## TASK ITEM
The answer must consist only of the lines in the records below from the line with "Where should I" to the line with "The height and width of the screenshot is (772, 1568).", both included, copied word for word with every picture left out.

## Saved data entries
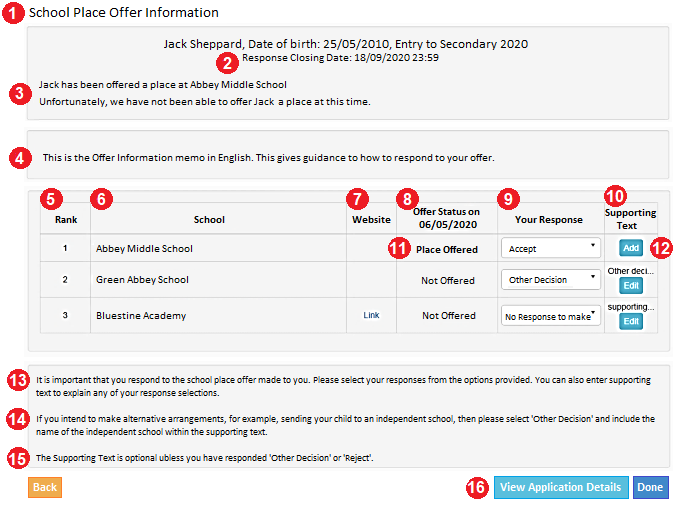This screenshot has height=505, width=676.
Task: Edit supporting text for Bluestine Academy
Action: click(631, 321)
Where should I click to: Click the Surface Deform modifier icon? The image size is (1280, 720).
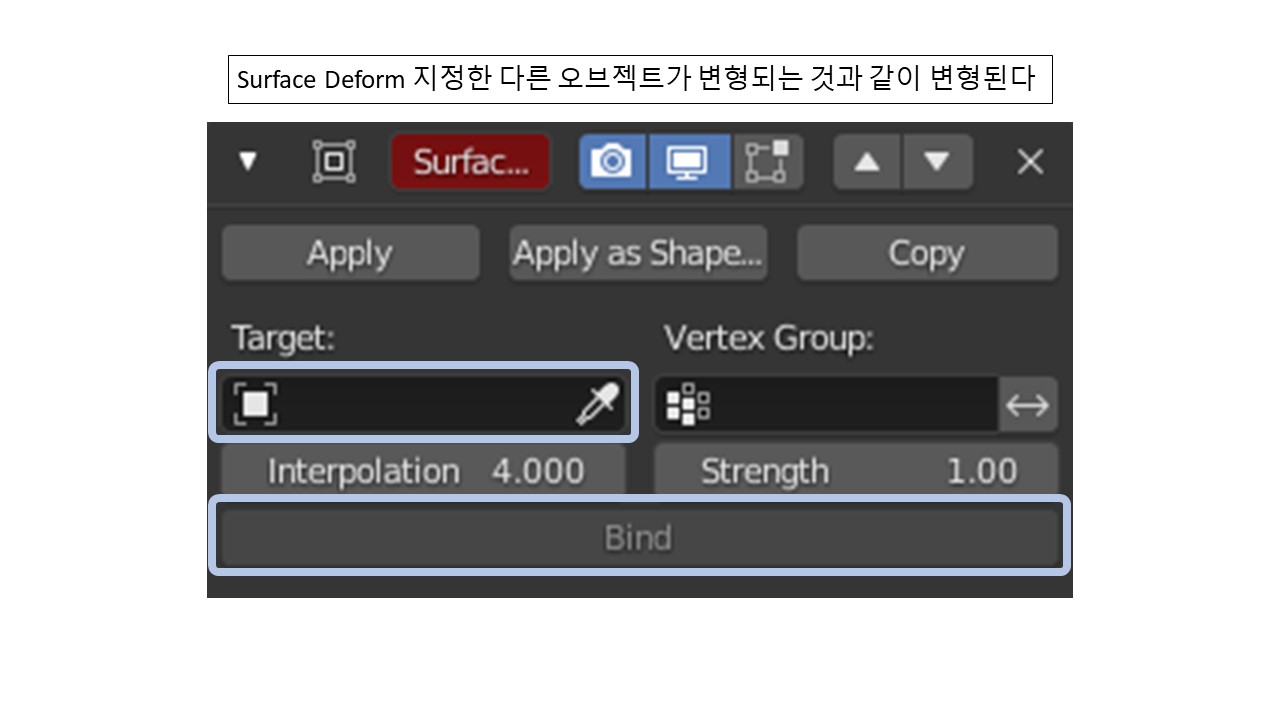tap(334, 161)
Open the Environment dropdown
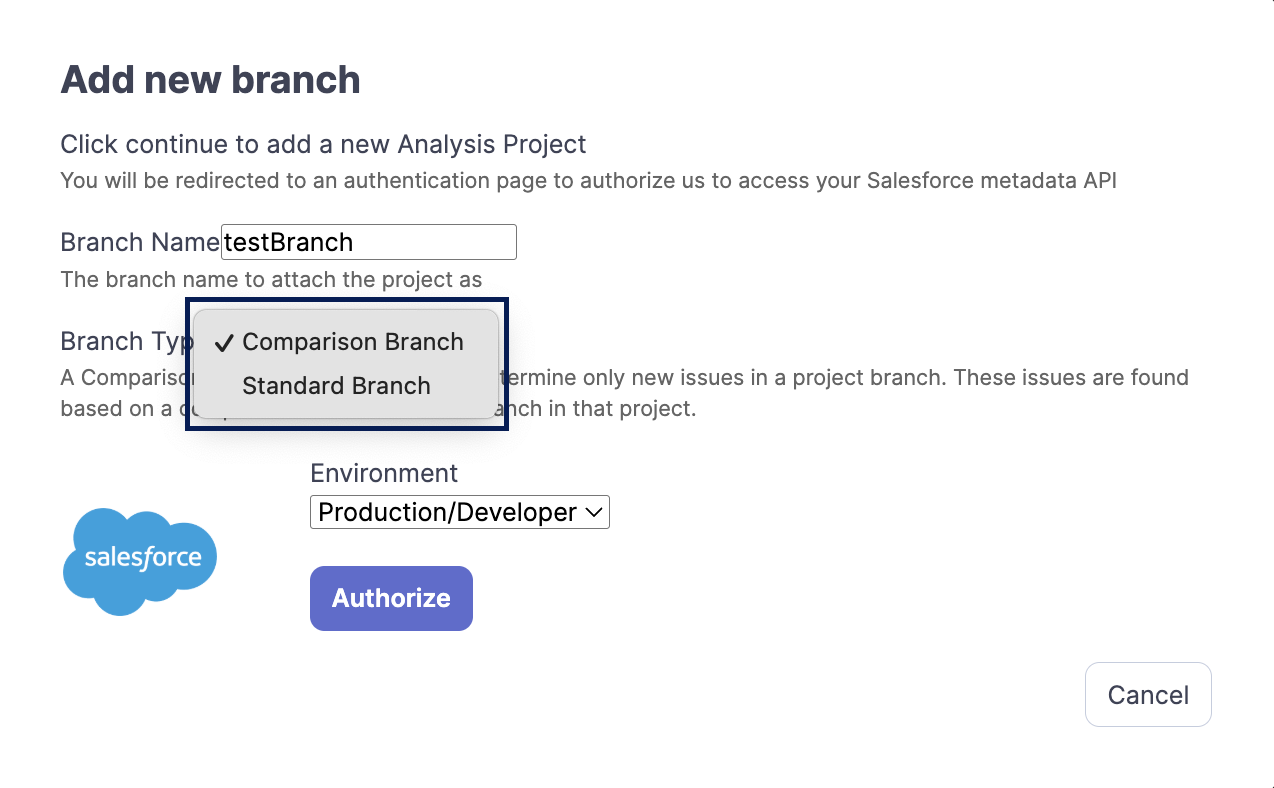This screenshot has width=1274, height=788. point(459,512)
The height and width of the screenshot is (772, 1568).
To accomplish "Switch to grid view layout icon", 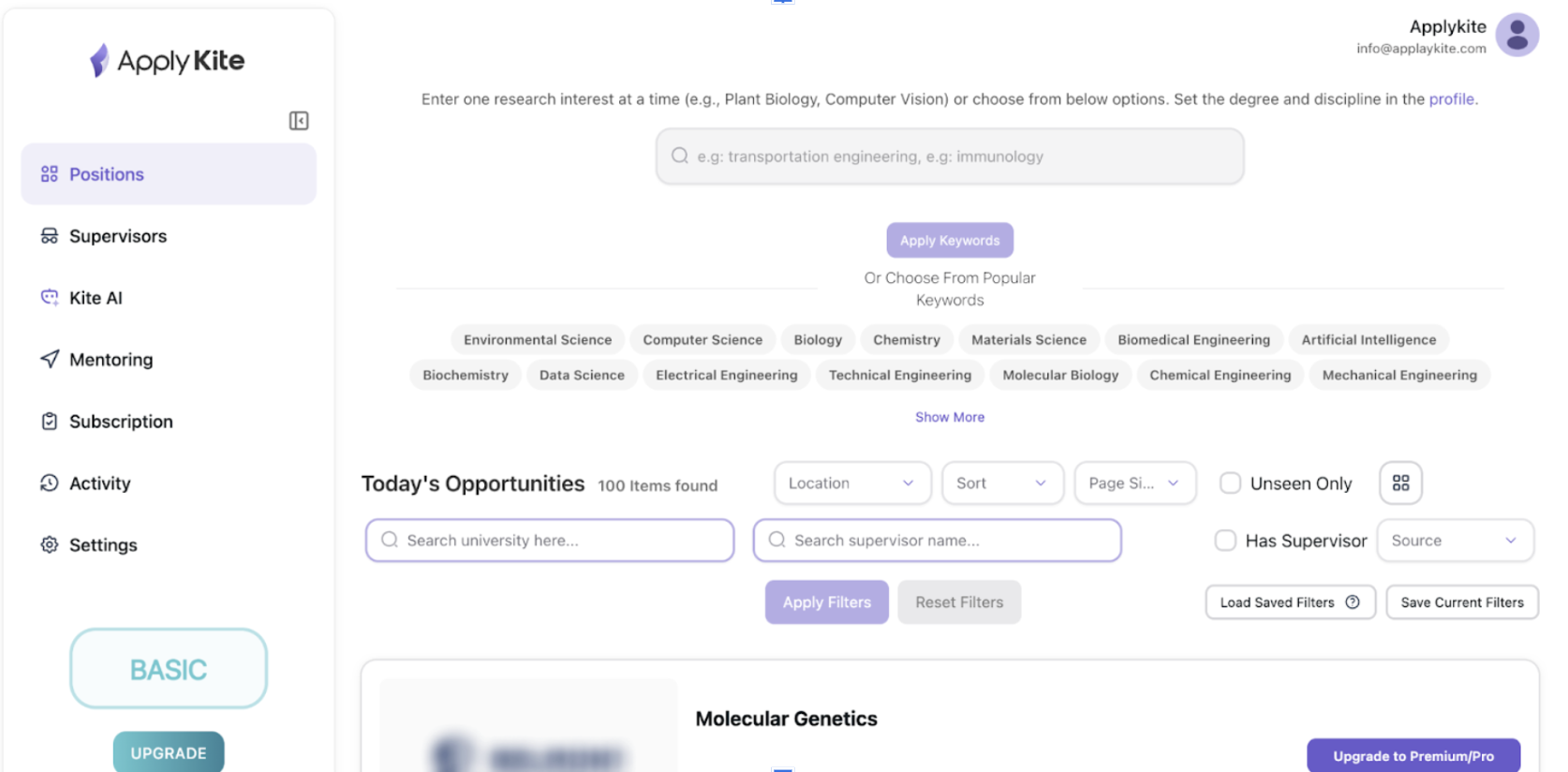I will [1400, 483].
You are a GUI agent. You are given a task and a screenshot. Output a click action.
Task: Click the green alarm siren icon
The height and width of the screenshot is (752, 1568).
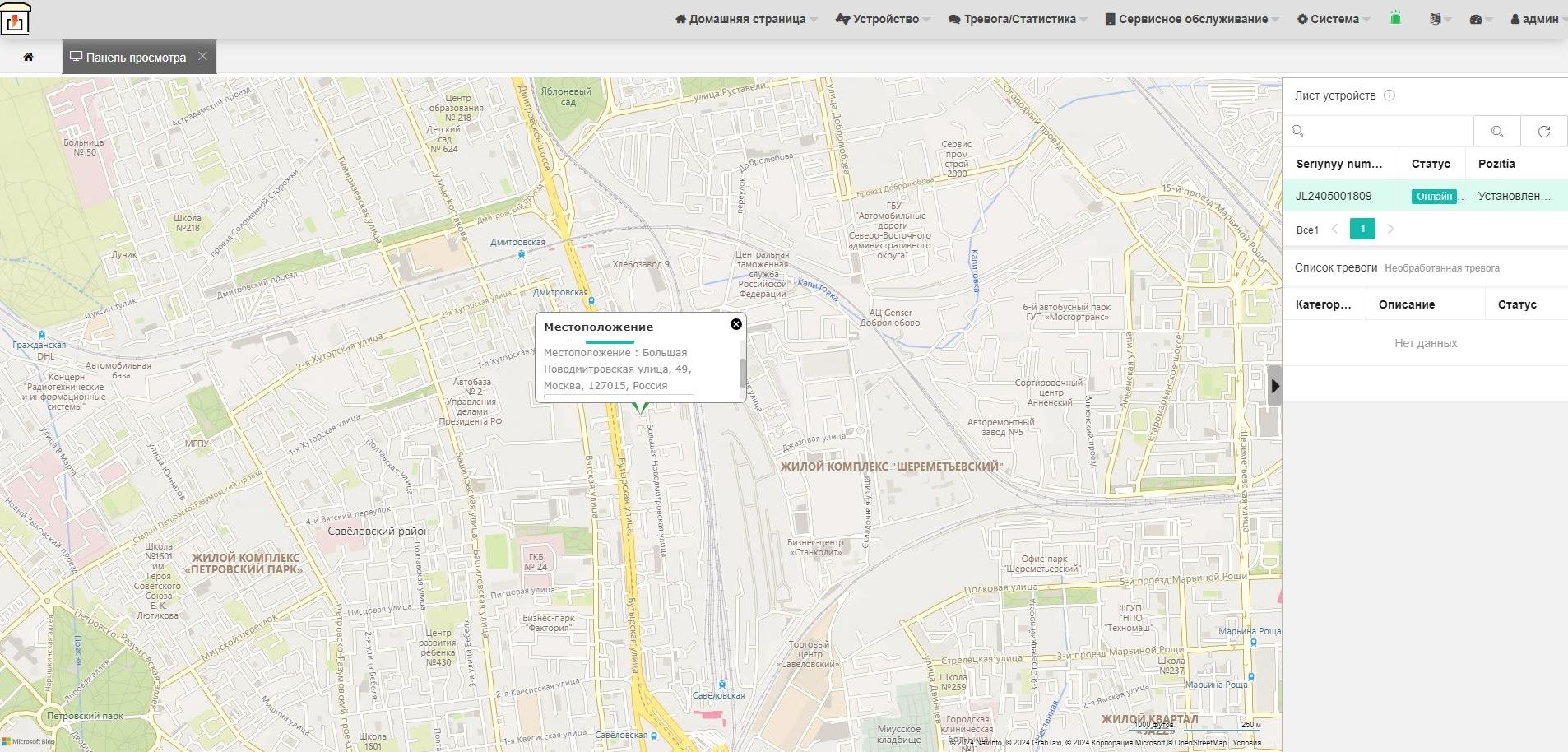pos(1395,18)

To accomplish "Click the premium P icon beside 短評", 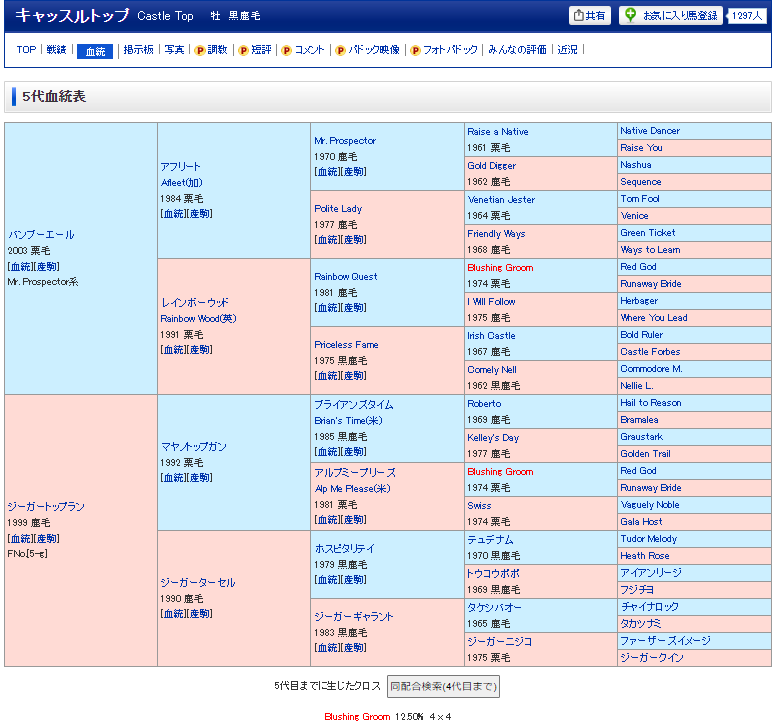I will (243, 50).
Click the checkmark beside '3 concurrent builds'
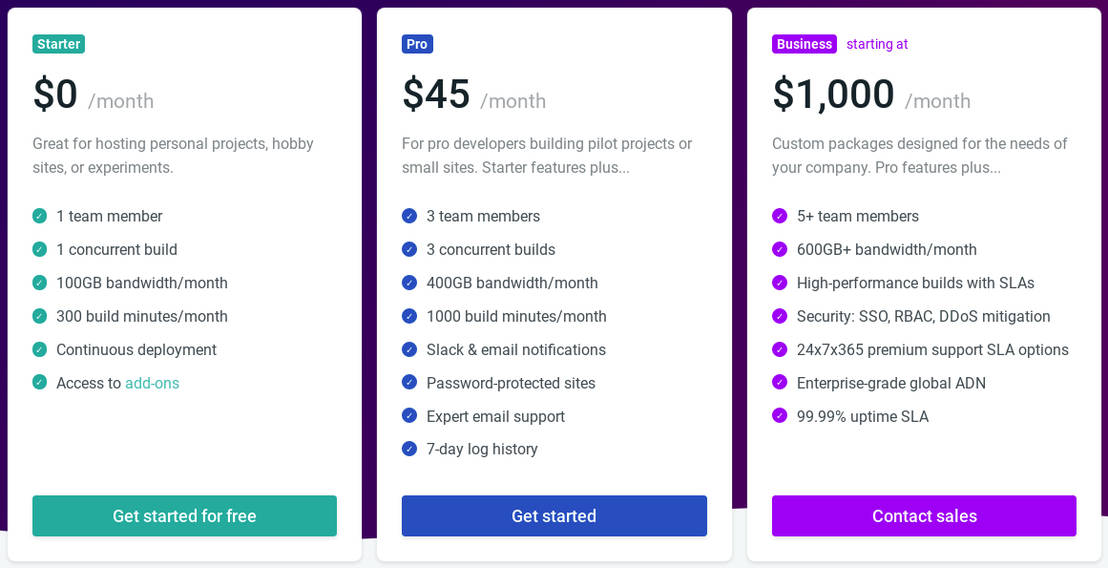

## ANSWER BOX
Where should I click to: Click the Surface Deform modifier icon? The image size is (1280, 720).
tap(334, 161)
Open the Environment dropdown
This screenshot has width=1274, height=788. point(459,512)
The height and width of the screenshot is (772, 1568).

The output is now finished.